# Work task:
In the entries below, find the line with "The image size is (500, 415)." and the line with "Task: Select the Sp1 32.7 °C measurement row". Return those two lines and all lines between them, exactly.

# Supplied material:
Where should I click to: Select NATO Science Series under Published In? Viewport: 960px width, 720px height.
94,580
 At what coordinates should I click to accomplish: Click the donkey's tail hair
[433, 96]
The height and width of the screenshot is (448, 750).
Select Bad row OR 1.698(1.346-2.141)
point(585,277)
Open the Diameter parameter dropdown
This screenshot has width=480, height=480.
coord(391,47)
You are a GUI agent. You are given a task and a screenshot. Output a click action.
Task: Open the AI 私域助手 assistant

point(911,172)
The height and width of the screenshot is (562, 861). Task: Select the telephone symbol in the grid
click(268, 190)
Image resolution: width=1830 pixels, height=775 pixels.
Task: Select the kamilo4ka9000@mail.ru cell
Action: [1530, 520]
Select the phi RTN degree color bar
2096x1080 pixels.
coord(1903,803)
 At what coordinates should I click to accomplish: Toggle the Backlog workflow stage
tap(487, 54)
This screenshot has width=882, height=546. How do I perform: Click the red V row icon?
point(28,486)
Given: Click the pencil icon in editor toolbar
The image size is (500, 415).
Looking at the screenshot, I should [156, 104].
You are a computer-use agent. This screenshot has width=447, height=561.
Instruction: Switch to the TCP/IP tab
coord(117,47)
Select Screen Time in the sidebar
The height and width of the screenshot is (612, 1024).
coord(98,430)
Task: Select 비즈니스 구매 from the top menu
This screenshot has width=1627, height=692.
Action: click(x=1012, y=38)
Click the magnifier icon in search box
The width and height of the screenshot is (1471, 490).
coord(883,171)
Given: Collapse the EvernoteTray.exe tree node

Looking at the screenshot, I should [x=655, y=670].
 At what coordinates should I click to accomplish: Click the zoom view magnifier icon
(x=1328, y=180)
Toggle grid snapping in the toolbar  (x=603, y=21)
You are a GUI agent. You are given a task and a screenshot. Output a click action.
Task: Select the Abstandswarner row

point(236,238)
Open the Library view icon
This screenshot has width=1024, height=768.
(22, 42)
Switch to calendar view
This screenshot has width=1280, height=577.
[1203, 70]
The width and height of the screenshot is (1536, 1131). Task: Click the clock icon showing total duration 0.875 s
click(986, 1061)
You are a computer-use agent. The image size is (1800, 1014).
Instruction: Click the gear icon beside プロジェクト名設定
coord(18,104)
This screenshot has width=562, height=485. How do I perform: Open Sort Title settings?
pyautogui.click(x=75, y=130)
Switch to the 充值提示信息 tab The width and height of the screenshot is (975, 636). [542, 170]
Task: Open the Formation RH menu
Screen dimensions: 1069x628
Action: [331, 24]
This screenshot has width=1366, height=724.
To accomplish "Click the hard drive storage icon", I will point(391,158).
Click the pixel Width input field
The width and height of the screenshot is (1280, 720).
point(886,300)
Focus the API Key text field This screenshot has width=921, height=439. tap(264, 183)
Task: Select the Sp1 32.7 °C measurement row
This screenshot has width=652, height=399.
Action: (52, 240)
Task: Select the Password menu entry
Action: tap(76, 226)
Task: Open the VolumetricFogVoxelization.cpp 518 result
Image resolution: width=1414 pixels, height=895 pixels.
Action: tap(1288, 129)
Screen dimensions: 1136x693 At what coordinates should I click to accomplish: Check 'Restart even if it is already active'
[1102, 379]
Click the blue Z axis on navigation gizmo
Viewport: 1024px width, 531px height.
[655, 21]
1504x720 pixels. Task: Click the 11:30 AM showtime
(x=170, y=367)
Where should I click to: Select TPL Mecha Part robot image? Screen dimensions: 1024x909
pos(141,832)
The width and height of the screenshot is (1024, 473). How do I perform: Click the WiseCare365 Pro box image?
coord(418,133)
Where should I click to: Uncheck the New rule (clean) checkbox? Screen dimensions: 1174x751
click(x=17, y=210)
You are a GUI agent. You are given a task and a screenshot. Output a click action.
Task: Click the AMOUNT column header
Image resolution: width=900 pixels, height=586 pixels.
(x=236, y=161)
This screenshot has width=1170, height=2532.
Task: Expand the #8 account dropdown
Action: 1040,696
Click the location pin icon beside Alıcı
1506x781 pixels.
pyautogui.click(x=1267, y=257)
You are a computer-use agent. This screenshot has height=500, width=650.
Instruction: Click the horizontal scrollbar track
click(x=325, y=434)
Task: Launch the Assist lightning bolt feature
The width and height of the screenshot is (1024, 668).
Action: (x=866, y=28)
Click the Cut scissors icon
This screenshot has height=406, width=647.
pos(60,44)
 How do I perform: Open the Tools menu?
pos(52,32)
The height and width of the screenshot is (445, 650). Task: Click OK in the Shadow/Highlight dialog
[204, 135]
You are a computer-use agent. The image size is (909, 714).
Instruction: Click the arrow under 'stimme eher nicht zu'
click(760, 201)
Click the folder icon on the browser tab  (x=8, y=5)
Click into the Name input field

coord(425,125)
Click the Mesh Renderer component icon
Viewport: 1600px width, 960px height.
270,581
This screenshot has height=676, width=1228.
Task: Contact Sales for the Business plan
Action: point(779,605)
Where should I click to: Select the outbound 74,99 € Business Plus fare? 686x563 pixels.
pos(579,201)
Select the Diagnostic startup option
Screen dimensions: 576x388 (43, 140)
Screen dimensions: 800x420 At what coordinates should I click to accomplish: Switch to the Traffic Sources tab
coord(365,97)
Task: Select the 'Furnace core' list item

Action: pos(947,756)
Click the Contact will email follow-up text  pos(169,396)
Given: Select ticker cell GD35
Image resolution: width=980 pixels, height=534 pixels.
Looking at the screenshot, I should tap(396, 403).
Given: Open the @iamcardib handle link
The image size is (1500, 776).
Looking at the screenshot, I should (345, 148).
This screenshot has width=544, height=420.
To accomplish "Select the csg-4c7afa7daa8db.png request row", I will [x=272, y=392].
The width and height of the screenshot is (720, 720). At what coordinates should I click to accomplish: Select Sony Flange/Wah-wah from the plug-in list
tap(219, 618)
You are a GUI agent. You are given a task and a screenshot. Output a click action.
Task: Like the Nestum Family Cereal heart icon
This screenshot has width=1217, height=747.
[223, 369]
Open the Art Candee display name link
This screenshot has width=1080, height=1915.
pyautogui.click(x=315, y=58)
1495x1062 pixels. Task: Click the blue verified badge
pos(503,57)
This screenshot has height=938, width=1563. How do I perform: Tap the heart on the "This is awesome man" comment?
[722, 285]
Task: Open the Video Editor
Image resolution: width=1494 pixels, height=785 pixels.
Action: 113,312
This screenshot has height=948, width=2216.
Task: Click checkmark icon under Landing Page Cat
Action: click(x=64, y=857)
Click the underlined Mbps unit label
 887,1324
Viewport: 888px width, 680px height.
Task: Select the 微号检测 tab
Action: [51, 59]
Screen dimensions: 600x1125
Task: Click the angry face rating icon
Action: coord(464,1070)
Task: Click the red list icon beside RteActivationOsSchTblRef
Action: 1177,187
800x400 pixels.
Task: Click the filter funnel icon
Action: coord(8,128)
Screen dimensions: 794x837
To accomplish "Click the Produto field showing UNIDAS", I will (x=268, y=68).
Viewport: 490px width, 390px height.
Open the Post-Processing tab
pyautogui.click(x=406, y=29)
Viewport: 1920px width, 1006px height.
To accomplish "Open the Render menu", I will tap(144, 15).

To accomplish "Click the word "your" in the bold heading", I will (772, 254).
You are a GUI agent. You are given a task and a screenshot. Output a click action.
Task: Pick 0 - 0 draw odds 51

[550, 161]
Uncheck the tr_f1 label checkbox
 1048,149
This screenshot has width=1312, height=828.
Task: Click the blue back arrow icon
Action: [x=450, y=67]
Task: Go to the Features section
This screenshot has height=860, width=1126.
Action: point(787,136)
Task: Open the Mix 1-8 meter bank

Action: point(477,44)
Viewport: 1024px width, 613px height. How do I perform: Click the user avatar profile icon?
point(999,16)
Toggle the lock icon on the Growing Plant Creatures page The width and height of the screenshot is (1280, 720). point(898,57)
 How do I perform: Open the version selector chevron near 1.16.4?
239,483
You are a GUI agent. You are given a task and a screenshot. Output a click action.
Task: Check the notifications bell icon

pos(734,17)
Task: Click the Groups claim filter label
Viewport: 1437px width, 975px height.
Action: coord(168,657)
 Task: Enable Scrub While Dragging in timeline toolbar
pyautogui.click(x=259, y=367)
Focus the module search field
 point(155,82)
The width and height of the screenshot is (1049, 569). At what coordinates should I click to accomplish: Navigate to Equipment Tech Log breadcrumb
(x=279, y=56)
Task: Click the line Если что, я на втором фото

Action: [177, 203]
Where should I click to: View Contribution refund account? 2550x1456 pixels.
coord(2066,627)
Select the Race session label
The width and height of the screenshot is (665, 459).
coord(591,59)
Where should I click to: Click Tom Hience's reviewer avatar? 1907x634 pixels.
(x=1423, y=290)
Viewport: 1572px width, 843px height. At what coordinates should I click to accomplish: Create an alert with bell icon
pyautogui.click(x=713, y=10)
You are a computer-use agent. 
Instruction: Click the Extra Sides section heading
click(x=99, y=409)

# Result of the task:
The image size is (500, 415).
Looking at the screenshot, I should [156, 104].
You are a computer-use agent. This screenshot has width=447, height=561.
Instruction: Switch to the TCP/IP tab
coord(117,47)
Select Screen Time in the sidebar
The height and width of the screenshot is (612, 1024).
coord(98,430)
Task: Select 비즈니스 구매 from the top menu
This screenshot has width=1627, height=692.
Action: click(x=1012, y=38)
Click the magnifier icon in search box
The width and height of the screenshot is (1471, 490).
coord(883,171)
Given: Collapse the EvernoteTray.exe tree node

Looking at the screenshot, I should [x=655, y=670].
 At what coordinates should I click to accomplish: Click the zoom view magnifier icon
(x=1328, y=180)
Toggle grid snapping in the toolbar  (x=603, y=21)
You are a GUI agent. You are given a task and a screenshot. Output a click action.
Task: Select the Abstandswarner row

point(236,238)
Open the Library view icon
This screenshot has width=1024, height=768.
(22, 42)
Switch to calendar view
This screenshot has width=1280, height=577.
[1203, 70]
The width and height of the screenshot is (1536, 1131). Task: Click the clock icon showing total duration 0.875 s
click(986, 1061)
You are a computer-use agent. The image size is (1800, 1014).
Instruction: Click the gear icon beside プロジェクト名設定
coord(18,104)
This screenshot has width=562, height=485. How do I perform: Open Sort Title settings?
pyautogui.click(x=75, y=130)
Switch to the 充值提示信息 tab The width and height of the screenshot is (975, 636). [542, 170]
Task: Open the Formation RH menu
Screen dimensions: 1069x628
Action: [331, 24]
This screenshot has width=1366, height=724.
To accomplish "Click the hard drive storage icon", I will point(391,158).
Click the pixel Width input field
The width and height of the screenshot is (1280, 720).
point(886,300)
Focus the API Key text field This screenshot has width=921, height=439. tap(264, 183)
Task: Select the Sp1 32.7 °C measurement row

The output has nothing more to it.